* SOURCE TEXT *
▶

I tried camping once. My husband and I registered for a tent and camping gear when we got married, with high hopes of romantic camping trips – on his part. I’m not a camper. We set up the summer we were married in my parents’ back yard like a couple kids at a slumber party. When the first creepy crawly bug joined us I fled the tent for the safety and comfort of AC and a bed in my parents’ guestroom. I don’t remember what ever happened to the tent.
I’m headed now on an assignment to camp in southwest Oregon. For five days I’ll raft the Rogue River, and spend my nights with nothing between me and the wild outdoors but a sleeping bag and a tent. I’ll have no internet, cell, electric, or shower from Monday morning to Saturday night. My job is to write a candid account of the experience for the outfitter’s catalog. O.A.R.S. is an adventure company that guides travelers on adventures around the world. They wanted a travel writer with no camping experience for this assignment, and I definitely fit the bill!
With almost no time to think about it – I got the assignment the night before I left for a writing conference in San Francisco – I threw some things in a backpack, and tossed and turned all night with excitement and apprehension about both trips (I’d be heading straight to Oregon from San Francisco). What had I committed to? I require three pillows, a fan, and a 68-degree room in utter darkness – preferably on a pillowtop mattress with 100% cotton 600 thread count sheets — to sleep. I smooth Dior skin cream on my face daily, don’t leave the house without mascara, and I’m addicted to social media. And I’m seriously headed accoutrement-free into a river that runs through Hellgate Canyon, so named for its resemblance to the gates of hell during flood season? I’m going to pitch a tent at night? Bathe, such as it is, in the river?
It seems I am! A frenzied shopping expedition online with my order shipped to San Francisco has outfitted me with hiking shoes, a rainjacket and a headlamp (which I’m given to understand will come in handy when I need to leave my tent at night to step behind the bushes). I’m taking a great book to read, a notebook and pens, and a mind most curious to discover how I’ll react to this altogether new and unusual world I’ll inhabit this week.

◀

* WHAT YOU WILL DO *
A - In the essay about the Rogue River rafting assignment, how many days will the writer spend rafting the river?
B - Write the next part of the essay about the Rogue River rafting assignment, picking up after its final sentence.

* RECORDS PROVIDED *
▶

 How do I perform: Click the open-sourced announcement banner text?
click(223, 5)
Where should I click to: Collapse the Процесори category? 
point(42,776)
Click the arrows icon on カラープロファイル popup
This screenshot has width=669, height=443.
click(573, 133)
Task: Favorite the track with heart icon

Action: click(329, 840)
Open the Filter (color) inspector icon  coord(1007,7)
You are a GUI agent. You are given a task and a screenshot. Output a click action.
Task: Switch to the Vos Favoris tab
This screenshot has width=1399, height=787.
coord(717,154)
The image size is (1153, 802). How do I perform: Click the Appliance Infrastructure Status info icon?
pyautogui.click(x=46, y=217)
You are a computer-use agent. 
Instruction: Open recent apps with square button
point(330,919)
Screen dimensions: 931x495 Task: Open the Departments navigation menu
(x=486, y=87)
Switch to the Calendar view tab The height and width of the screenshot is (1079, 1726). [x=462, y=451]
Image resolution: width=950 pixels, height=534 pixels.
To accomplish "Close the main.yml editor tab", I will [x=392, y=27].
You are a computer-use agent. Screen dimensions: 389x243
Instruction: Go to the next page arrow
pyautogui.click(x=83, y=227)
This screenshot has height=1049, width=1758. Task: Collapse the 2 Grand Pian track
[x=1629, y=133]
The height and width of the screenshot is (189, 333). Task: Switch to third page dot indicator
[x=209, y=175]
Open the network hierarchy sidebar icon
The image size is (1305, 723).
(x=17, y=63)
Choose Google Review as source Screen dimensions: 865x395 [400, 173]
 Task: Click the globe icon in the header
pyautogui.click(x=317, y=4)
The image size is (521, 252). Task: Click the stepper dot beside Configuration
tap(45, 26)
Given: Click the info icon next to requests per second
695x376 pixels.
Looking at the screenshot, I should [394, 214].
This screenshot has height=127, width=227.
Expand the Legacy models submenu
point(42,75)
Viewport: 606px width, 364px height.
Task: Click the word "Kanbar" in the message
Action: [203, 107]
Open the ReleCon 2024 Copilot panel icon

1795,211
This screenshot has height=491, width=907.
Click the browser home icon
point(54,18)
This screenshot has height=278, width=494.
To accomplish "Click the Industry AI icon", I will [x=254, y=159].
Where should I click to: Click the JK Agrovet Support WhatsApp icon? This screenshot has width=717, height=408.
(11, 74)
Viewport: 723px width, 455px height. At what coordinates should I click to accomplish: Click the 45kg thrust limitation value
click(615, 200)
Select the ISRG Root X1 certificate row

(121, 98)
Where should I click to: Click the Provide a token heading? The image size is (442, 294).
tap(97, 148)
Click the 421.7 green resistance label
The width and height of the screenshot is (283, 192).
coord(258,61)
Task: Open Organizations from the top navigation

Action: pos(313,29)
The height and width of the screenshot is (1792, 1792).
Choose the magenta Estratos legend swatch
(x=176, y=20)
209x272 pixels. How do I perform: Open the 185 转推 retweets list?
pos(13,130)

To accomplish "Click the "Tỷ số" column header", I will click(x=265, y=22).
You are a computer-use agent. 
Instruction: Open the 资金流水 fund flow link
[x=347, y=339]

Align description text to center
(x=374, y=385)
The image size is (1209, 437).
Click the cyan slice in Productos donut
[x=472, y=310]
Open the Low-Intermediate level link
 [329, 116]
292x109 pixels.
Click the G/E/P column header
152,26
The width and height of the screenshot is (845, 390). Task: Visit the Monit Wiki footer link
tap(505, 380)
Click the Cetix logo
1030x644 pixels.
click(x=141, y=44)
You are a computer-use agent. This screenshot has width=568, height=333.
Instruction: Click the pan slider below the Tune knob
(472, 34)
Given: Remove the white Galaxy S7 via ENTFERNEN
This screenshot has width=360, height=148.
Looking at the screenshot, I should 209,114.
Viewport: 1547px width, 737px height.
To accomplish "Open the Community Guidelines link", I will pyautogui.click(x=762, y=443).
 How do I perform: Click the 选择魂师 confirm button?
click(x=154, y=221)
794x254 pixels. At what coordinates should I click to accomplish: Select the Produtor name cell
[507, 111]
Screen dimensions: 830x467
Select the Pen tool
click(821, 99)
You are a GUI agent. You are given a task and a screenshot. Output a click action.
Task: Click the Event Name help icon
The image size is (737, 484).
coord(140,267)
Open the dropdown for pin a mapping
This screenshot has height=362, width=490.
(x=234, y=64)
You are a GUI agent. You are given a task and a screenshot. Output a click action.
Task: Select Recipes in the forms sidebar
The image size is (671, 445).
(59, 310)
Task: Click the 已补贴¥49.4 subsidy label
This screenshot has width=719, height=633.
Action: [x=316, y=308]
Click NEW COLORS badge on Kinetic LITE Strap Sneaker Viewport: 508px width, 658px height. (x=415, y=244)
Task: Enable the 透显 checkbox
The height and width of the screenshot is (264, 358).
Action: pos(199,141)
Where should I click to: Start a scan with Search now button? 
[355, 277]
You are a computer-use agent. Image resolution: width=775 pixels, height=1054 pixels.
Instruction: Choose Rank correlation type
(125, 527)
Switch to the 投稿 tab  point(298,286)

◀

* EXPECTED RESULTS *
A - Five days.

B -
Two years ago I don’t think I’d have had the nerve; wouldn’t have trusted in my own gumption to stick it out. I’ve learned though, that I can do whatever I decide to do. Nevertheless, wonder is tinged with a fear I try to suppress. What if my back hurts jouncing along on a multiple-day whitewater rafting expedition, or is even re-injured? Then there’s the toe I learned a week ago has arthritis and a bone spur. I was limping painfully before I left. A steroid shot and some prescription anti-inflammatories are helping a bit, but what will happen when I hike for hours along a rough trail? What if I get a migraine? Or sick? And I’ll miss my husband terribly.
But behind all those worries is determination, and an urgent need to live the life I want to live, not the one that worry consigns me to. The media detox will do me good. Five days in the wilderness with fellow adventurers, endless trees, blue sky, sunshine, wildlife, and a rushing river my companions is a beautiful respite to the many hours a week I spend eyes trained on a computer. Time in the evening to just think – free of distractions like glowing screens and piped in entertainment – may lead to any sort of revelation. Or none at all, which is ok, too. Just clearing my mind may be quite enough. I might work out, but I’m not to stressed about keeping to a program or a schedule. I’ll eat what’s in front of me, not fretting if it’s white carbs or an extra helping of dessert. Even without my presence on Facebook or this blog, the world will keep on spinning. And will be waiting, just where I left it, when I emerge from Rogue River.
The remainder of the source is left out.